Chapter 20

Americas

The Cherokee script is a syllabary developed between 1815 and 1821, to write the Cherokee language. The Cherokee script is still used by small communities in Oklahoma and North Carolina.

Canadian Aboriginal Syllabics were invented in the 1830s for Algonquian languages in Canada. The system has been extended many times, and is now actively used by other communities, including speakers of Inuktitut and Athapascan languages.

The Osage script is an alphabet used to write the Osage language spoken by a Native American tribe in the United States. The script was written with a variety of ad-hoc orthographies and transcriptions for two centuries until the Osage Nation recently developed its standard orthography in 2014.

Deseret is a phonemic alphabet devised in the 1850s to write English.
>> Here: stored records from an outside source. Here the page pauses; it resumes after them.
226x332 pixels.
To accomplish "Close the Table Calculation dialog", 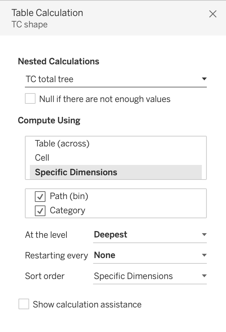I will coord(212,14).
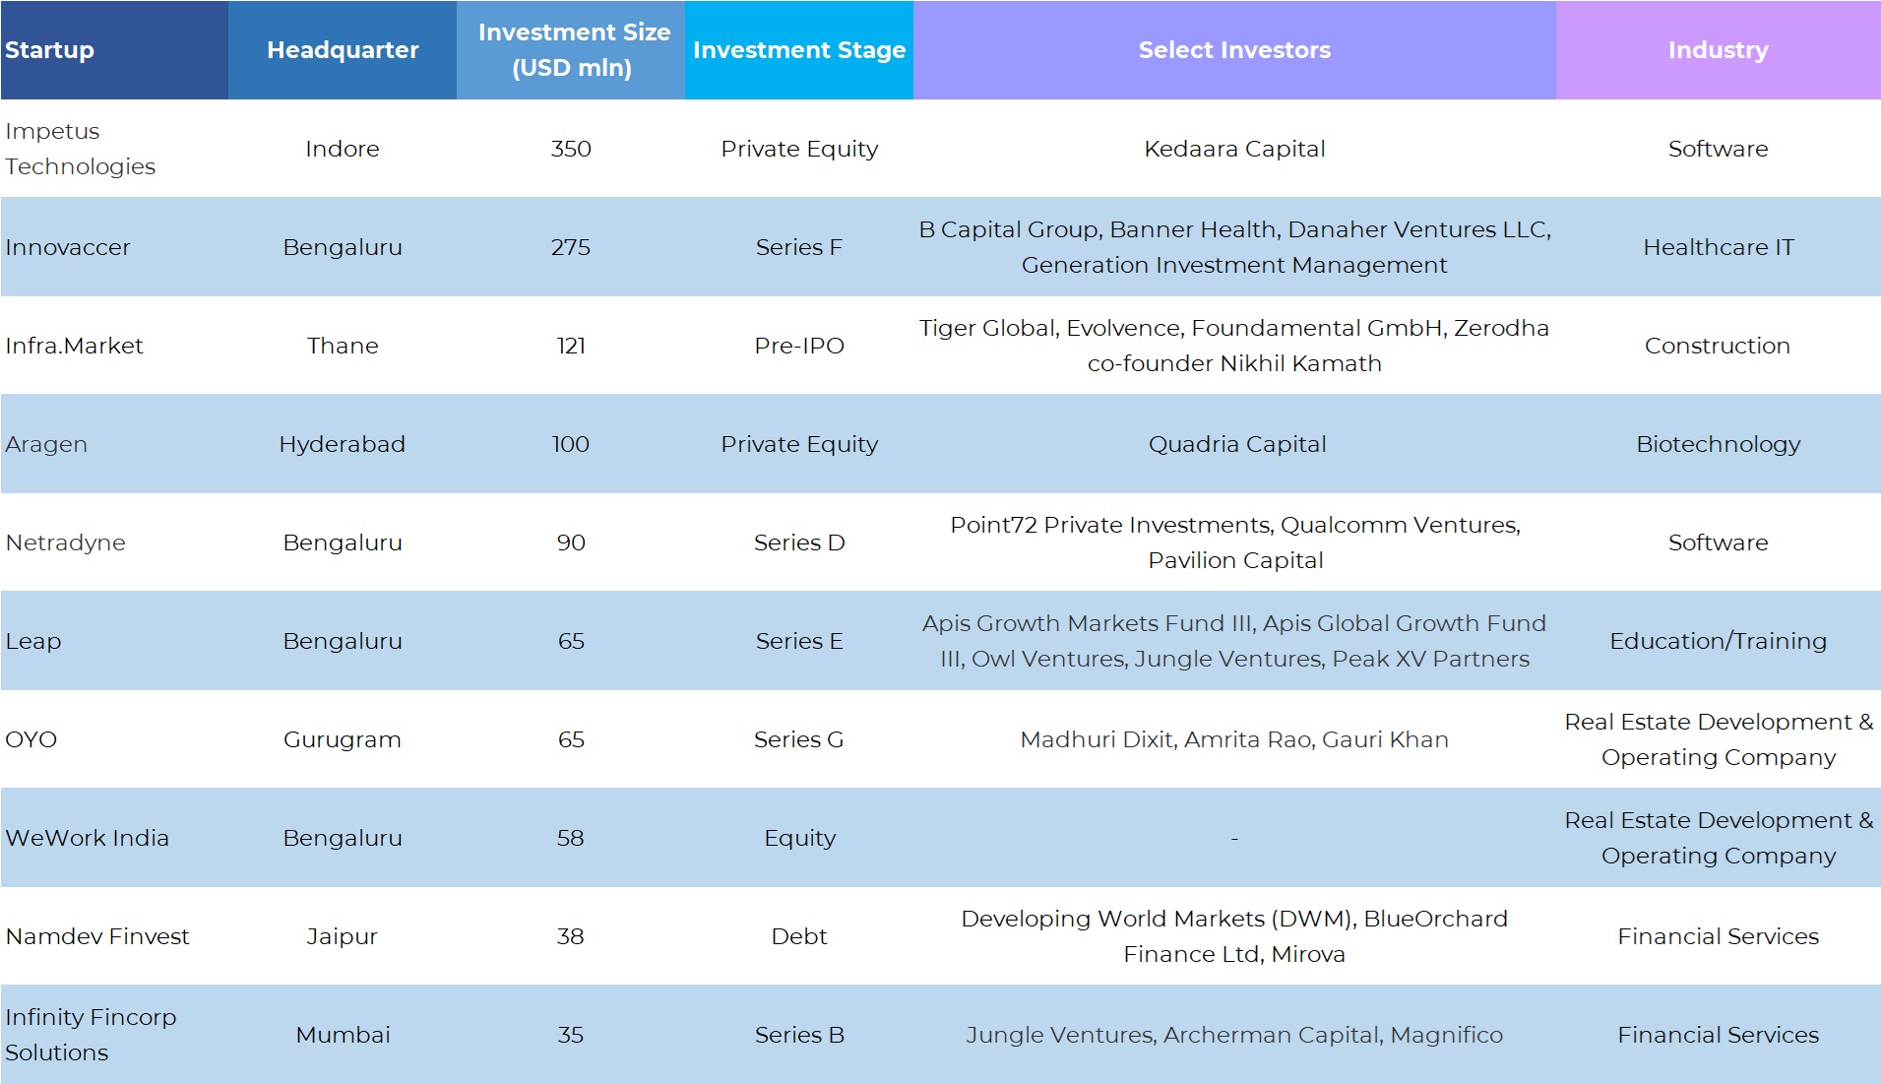Click the Innovaccer startup name
The image size is (1881, 1084).
[x=68, y=247]
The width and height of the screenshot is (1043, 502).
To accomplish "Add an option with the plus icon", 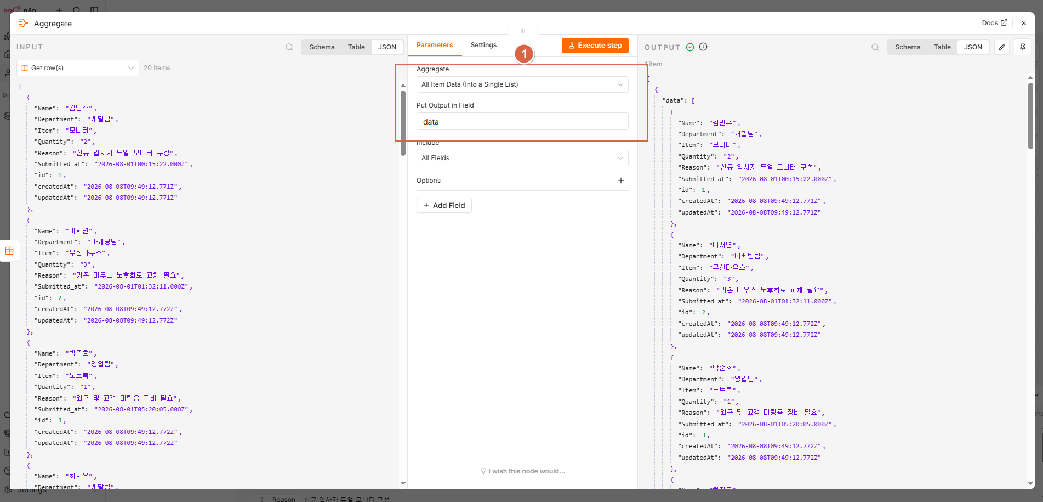I will [621, 181].
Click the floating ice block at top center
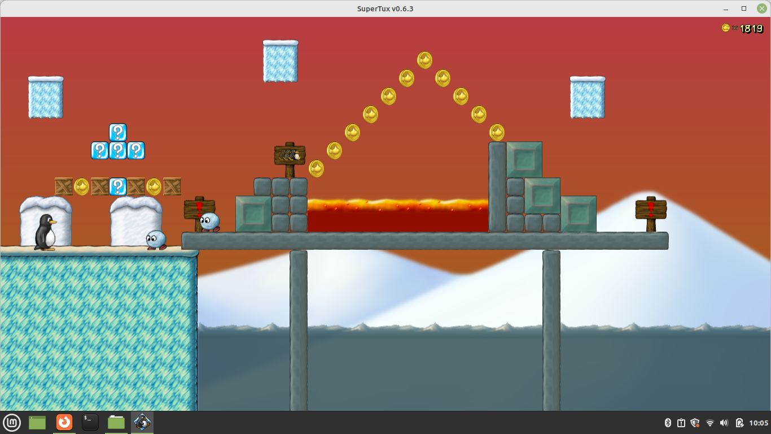771x434 pixels. click(x=281, y=61)
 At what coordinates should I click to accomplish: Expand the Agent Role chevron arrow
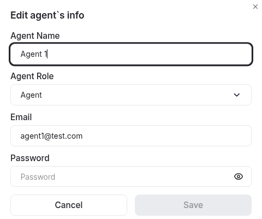point(236,95)
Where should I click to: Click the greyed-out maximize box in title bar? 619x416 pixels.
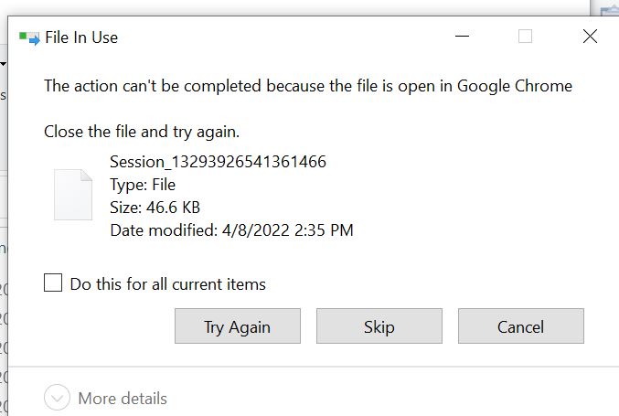coord(525,37)
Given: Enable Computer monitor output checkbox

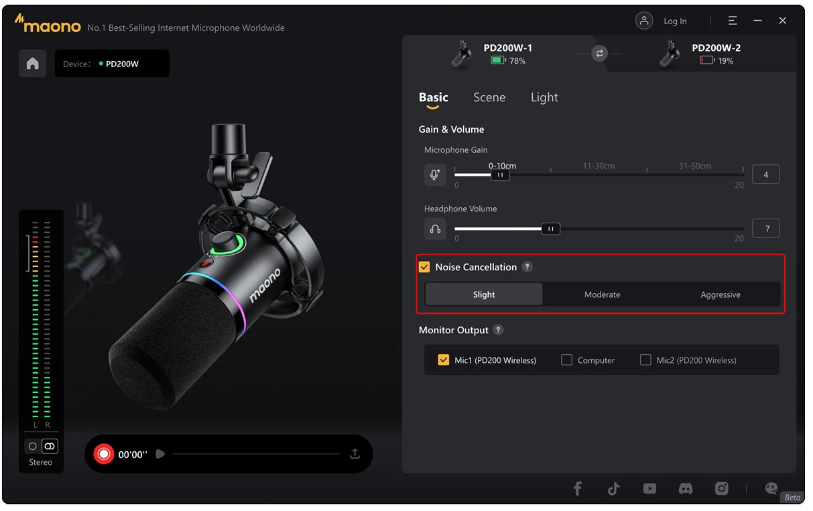Looking at the screenshot, I should coord(566,360).
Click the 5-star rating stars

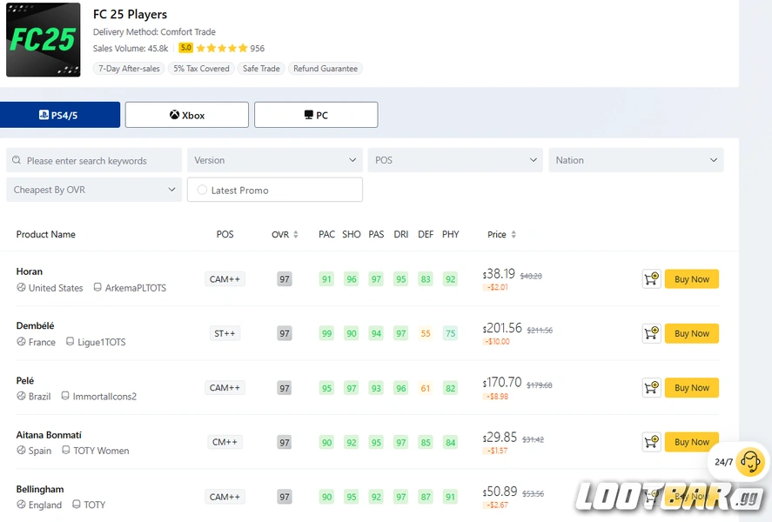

It saw limited use for a few decades by members of The Church of Jesus Christ of Latter-day Saints.

#20.1 Cherokee

#20.1.1 Cherokee: U+13A0–U+13FF

#Cherokee Supplement: U+AB70–U+ABBF

The Cherokee script is used to write the Cherokee language. Cherokee is a member of the Iroquoian language family. It is related to Cayuga, Seneca, Onondaga, Wyandot-Huron, Tuscarora, Oneida, and Mohawk. The relationship is not close because roughly 3,000 years ago the Cherokees migrated southeastward from the Great Lakes region of North America to what is now North Carolina, Tennessee, and Georgia. Cherokee is the native tongue of approximately 20,000 people, although most speakers today use it as a second language. The Cherokee word for both the language and the people is ᏣᎳᎩ Tsalagi.
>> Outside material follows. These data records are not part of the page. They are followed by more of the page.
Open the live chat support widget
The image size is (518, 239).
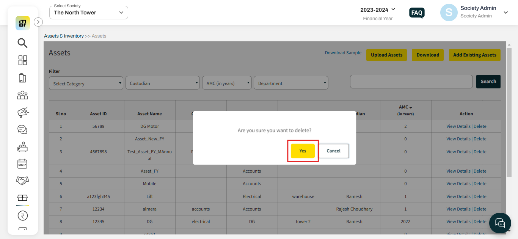(x=500, y=223)
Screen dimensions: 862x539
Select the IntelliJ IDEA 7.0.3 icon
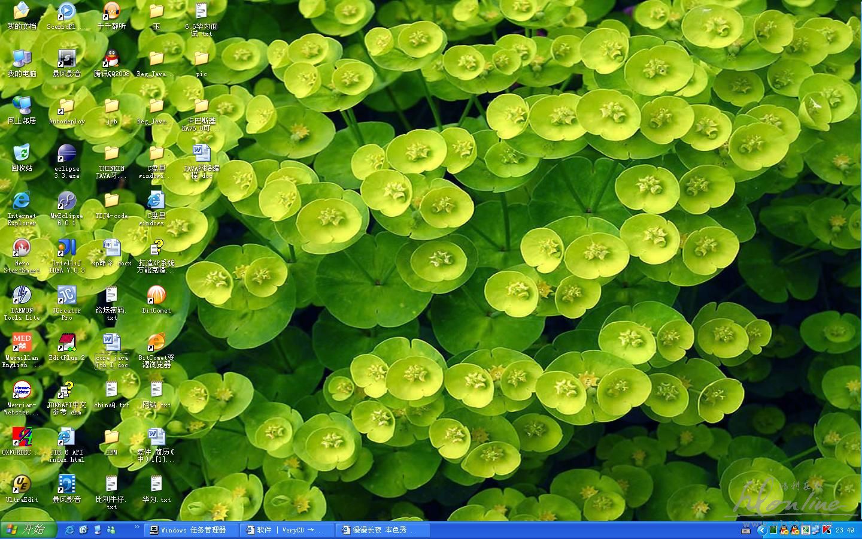pos(66,249)
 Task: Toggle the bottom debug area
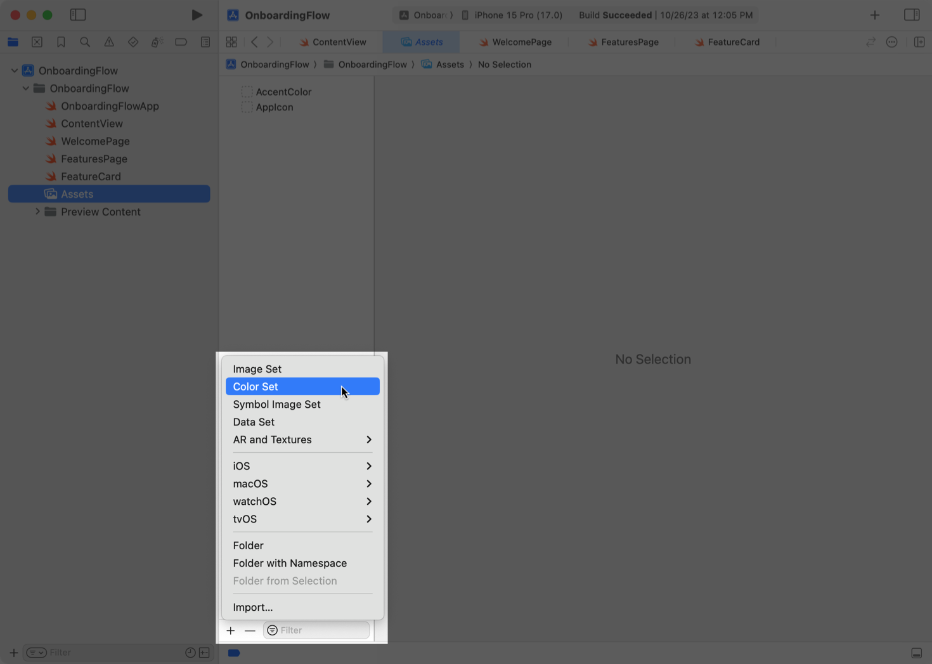point(916,653)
The Cherokee syllabary, as invented by Sequoyah between 1815 and 1821, contained 6 vowels and 17 consonants. Sequoyah avoided copying from other alphabets, but his original letters were modified to make them easier to print. Samuel Worcester worked in conjunction with Sequoyah, Chief Charles Hicks, and Charles Thompson (first cousin of Sequoyah) in the design of the Cherokee type which was finalized in 1827. Using fonts available to him, Worcester assigned a number of Latin letters to the Cherokee syllables. At this time the Cherokee letter “MV” was dropped, and the Cherokee syllabary reached the size of 85 letters. Worcester’s press printed 13,980,000 pages of Native American-language text, most of it in Cherokee.
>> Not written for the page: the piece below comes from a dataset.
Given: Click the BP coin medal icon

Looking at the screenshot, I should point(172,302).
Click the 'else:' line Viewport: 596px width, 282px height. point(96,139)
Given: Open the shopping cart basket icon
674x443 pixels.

#Structure. Cherokee is a left-to-right script. It has no Cherokee-specific combining characters.

#Casing. Most existing Cherokee text is caseless. Traditionally, the forms of the syllable letters were designed as caps height—and in fact, a number of the Cherokee syllables are visually indistinguishable from Latin uppercase letters. As a result, most Cherokee text has the visual appearance of all caps. The characters used for representing such unicameral Cherokee text are the basic syllables in the Cherokee block: U+13A0 CHEROKEE LETTER A, and so forth.

In some old printed material, such as the Cherokee New Testament, case conventions adapted from the Latin script were used. Sentence-initial letters and initial letters for personal and place names, for example, were typeset using a larger size font. Furthermore, systematic distinction in casing has become more prevalent in modern typeset materials, as well.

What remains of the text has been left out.